NABERS is highly effective because it measures the actual performance of a building versus relying on an analysis of its design to predict how efficient it will be.
I am unaware of another country with a system that has driven change in the industry so effectively, although the US Energy Star rating has also achieved significant market penetration and is also incentivising a move towards efficiency.
In many other places, like the UK and Europe, operational efficiency ratings that have been adopted throughout the industry do not exist. In the long-term, that will change as other countries follow Australia’s example and focus more on the operational efficiency of their buildings.
TH Real Estate is working with peers and developers in the UK on a plan to pilot something like NABERS there in the future.
As landlords, we would like to see that kind of rating being used effectively across our global portfolio because we believe it would drive an improvement in energy performance and make all buildings better.
Carbon a looming issue
Despite these achievements, Australia cannot afford to be complacent on sustainability.

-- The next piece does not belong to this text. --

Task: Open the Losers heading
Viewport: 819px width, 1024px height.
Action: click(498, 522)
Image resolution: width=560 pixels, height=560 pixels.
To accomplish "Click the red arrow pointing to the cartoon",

While office properties in Australia are becoming highly energy efficient, Australia’s grid electricity is not currently as clean as many of the other areas where we invest.

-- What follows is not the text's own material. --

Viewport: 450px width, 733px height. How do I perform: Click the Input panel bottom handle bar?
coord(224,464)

In Europe, for example, we see the grid becoming cleaner every year as European countries increase the proportion of their energy coming from renewables, and to a certain extent from nuclear.

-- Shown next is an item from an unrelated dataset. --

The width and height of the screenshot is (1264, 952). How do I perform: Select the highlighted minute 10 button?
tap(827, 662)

Australia has made less progress. Despite attempts to find a cleaner energy solution in recent years, it remains reliant on coal and struggling to define a path for change.
Currently, TH Real Estate’s target is based on energy efficiency, not carbon emissions, because utility consumption in our buildings is more directly within our sphere of influence than the carbon intensity of the electricity or fuels supplied.
Furthermore, carbon emissions vary so widely from country to country and changes in the carbon intensity of grid supplied energy each year play havoc with hard target setting into the future.
I hope we will see grids across the world becoming less carbon intensive in time, and that will be positive for investors.
If Australia does not keep up, the risk is that investors will eventually begin to turn their attention elsewhere.